Derek (Editor of The Tripwire) insists on being critical and balanced, but I somehow can’t -- I listen to this album incessantly as I lay at home nursing my two-week old bronchitis, yet still feel an irrepressible surge of jubilation. Merriweather is a contagious celebration of daily life and the mundane -- it is impossible not to feel apart of the optimism.
Beginning with “In the Flowers”, Dave Portner’s (aka Avey Tare) airy wondering and light guitar-plucking overlay hand-claps and a relentless air of anticipation until it hits at 2:30: “If I could just leave my body for a while.” We have now been launched into a musical stratosphere of exhilaration and vigor and confusion. We will not leave this area for roughly the next 55 minutes. In comes the shiny-pop “My Girls”, where Person Pitch and the token AC sound meet, which will tempt the remix urges of DJs and producers alike. Deep bass commences “Also Frightened”, where the vocals of Avey Tare and Noax Lennox (aka Panda Bear) weave into another until they finally ask: “Are you also frightened?” So in the opening three tracks, we hear psychedelia, 80s-style pop, Afro-beats, dub and folk. A musical kaleidoscope, indeed.

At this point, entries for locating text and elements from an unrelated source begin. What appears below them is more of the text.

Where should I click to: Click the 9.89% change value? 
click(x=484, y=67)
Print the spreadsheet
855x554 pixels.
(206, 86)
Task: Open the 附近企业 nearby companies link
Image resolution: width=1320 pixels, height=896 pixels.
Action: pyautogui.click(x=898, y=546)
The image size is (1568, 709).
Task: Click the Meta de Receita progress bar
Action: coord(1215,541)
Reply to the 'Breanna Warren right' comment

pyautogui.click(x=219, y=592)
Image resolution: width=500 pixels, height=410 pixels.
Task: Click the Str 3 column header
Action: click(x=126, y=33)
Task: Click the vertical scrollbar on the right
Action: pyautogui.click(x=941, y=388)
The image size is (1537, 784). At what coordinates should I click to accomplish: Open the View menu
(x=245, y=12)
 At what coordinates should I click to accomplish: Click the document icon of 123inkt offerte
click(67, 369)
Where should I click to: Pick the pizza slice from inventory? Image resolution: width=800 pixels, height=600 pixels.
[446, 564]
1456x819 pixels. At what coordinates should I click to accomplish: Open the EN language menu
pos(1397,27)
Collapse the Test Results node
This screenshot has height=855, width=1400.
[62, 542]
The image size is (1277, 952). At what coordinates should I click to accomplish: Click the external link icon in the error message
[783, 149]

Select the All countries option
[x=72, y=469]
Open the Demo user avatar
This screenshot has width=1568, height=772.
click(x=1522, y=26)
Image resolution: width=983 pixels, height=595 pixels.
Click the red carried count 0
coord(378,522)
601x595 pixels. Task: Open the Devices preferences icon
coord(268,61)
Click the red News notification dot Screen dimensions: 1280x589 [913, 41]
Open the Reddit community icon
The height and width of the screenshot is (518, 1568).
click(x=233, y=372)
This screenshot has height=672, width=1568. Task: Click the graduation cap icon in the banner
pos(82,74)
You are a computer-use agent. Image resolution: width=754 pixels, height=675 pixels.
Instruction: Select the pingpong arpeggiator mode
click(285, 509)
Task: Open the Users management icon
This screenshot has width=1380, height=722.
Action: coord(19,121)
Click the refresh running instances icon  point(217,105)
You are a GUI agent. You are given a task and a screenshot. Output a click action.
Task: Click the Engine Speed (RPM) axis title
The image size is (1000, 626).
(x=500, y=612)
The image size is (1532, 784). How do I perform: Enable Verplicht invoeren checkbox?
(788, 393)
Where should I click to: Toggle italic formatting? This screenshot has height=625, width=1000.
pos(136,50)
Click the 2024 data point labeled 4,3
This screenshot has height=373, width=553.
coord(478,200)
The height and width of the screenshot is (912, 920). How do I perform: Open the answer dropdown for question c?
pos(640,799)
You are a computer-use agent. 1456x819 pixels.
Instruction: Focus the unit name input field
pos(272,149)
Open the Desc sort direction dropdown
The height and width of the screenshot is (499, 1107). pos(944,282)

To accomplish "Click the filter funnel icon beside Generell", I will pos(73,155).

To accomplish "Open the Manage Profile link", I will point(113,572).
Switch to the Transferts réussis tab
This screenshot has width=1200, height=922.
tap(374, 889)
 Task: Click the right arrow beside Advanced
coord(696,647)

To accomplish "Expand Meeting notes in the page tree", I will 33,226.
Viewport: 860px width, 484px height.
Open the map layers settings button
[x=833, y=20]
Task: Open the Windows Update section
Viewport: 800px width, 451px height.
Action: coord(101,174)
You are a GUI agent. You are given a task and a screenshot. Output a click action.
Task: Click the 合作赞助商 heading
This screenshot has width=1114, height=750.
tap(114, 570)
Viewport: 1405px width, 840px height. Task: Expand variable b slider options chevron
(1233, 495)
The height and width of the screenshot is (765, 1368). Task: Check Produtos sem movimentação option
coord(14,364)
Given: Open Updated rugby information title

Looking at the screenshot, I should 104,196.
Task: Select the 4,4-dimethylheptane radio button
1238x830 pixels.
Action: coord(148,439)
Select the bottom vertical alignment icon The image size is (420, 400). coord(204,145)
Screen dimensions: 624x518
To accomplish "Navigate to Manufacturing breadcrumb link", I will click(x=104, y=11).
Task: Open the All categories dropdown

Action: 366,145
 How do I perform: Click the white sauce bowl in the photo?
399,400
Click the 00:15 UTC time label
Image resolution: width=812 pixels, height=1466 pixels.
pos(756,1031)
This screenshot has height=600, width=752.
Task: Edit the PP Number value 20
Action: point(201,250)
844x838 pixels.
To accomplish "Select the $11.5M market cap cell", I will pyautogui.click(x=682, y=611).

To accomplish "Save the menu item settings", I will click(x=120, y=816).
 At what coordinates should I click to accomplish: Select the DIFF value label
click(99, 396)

The idea of “accessibility” lies at the crux of the AC debate and Merriweather will be the album that transcends this criteria. The raspy yelps of Avey Tare are nearly forgotten and idle ambient tracks that characterized older AC are eschewed. Though far from “conventional”, this album sees the band appropriating their signature sound while including new ideas and nuances. Look no further than “No More Runnin’”, the bedroom soul ballad (yes, an AC ballad) promoting the stunning vocalization of its lead singers. Or the sing-a-long summer anthem “Brothersport”, fusing Brian Wilson’s tropics with AC neurosis.
The lyricism on the album conveys an older band, yet one no less excitable. Themes of partnership and family preside over these tracks accompanied by an acute sense of self-awareness: “There isn't much that I feel I need/ A solid soul and the blood I bleed." They’re not trying for the abstract or the oblique, they’re singing of what they know. On “Summertime Clothes”, the line “I want to walk around with you” sounds so sincere and familiar that it verges on the profound. On “No More Runnin’”, the promise is full-fledged relational commitment, and the harmonies of the chorus are perhaps the album’s most humbling and awing moment. “I really want to show my girl that I need her,” sings Lennox, the lyric serving as a microcosm for the entire album.
Animal Collective never had anything to prove. A group of avant-garde musicians from Baltimore playing “freak-folk” or “psych-folk” (or whatever you want to call it) never seem destined for international greatness. The music was too esoteric, too abrasive, and too inaccessible for the mainstream, let alone an expansive fan base. Sure, critical acclaim within a particular niche was achieved through a variety of different sounds and albums. Merriweather transgresses all of these sounds and arrives at a sort of middle ground. A little less anxious, a little more plain-spoken, this release will reach a wider audience than any other. Ultimately, for all Animal Collective fans, Merriweather Post Pavilion is a gracious and generous offering, a culmination of a fantastic career that will deservingly send this band into greater acclaim.